Il est en réalité bien difficile de rattacher « La Passe Muraille » à quelque chose de connu. Dès les premières pages, on se retrouve happé par une luxuriance de descriptions mêlant des éléments de l’univers de Hayao Myazaki (la couverture fait d’ailleurs penser au dessin animé « Le château dans le ciel »), de « Alice au pays des merveilles » et de la série BD « Les cités obscures » de Peeters et Schuiten. Un véritable festin pour l’imagination.

 

Il n’est pas plus évident de définir l’époque à laquelle se déroule l’intrigue. Les fiacres, les zeppelins et les tenues des dames font penser au 19ème siècle ce qui donne un petit côté « Steam Punk » à l’ensemble. Certains indices laissent entendre que l’histoire se déroule en réalité après une apocalypse qui aurait éparpillé la Terre en une myriade de petits mondes-îlots flottant dans l’espace et que l’on appelle les arches.

 

La société des arches semble très structurée et surtout très hiérarchisée.

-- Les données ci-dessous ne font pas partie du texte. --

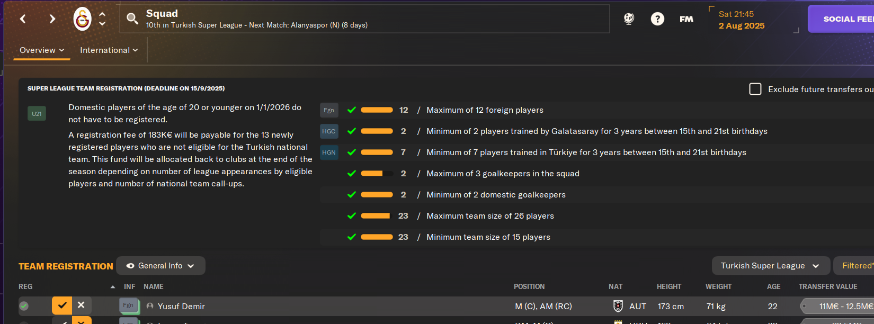The width and height of the screenshot is (874, 324).
Task: Open the General Info view dropdown
Action: click(160, 266)
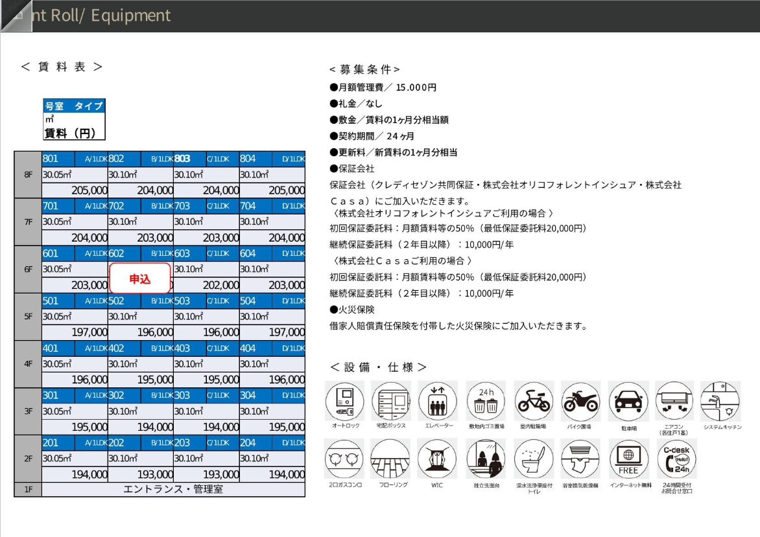Click the 24h garbage area icon
This screenshot has height=537, width=760.
486,401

Les habitants d’une arche sont tous frères, sœurs, cousins et cousines d’une même famille dominée par un « esprit de famille ».  C’est un monde assez étouffant où chacun a une place et un destin bien défini - surtout les femmes que l’on marie au gré des alliances entre familles.

 

C’est le destin que subira la jeune Ophélie, habitante de l’arche d’Anima (un monde où les objets sont « animés » c’est-à-dire doté d’une certaine forme de vie). Ophélie est une jeune fille peu reluisante, plutôt passive et peu sociable mais dotée de deux étranges pouvoirs : celui de « lire » le passé d’un objet rien qu’en le touchant ainsi que le pouvoir de se téléporter d’un endroit à l’autre en passant au travers des miroirs.

 

Or donc – la jeune Ophélie se trouve mariée de force par sa famille à l’impressionnant et peu sympathique monsieur Thorn, un seigneur du Pôle (une autre arche nommée ainsi tout simplement parce qu’il y règne une température de -25°…). Elle va devoir apprendre les règles de vie, ou plutôt de survie, d’une société bien différente de celle qu’elle a connu jusqu’à présent. Car, contrairement à ce que l’on pourrait penser, le Pôle est une société raffinée mais totalement décadente ou tout n’est qu’apparence, conspiration et trahison.

 

Ophélie ne sait pas pour quelles raisons sa famille l’a vendue à un mari dont on ne parvient pas à deviner s’il est n’est qu’un monstre froid et calculateur ou si - malgré les apparences - il sera un allié sur lequel Ophélie pourra compter afin de reprendre son destin en main en découvrant les raisons de sa venue sur cette étrange planète.  

 

La série est prévue en 4 volumes et le deuxième tome – Les évadés du Clairdelune – est disponible également à la médiathèque.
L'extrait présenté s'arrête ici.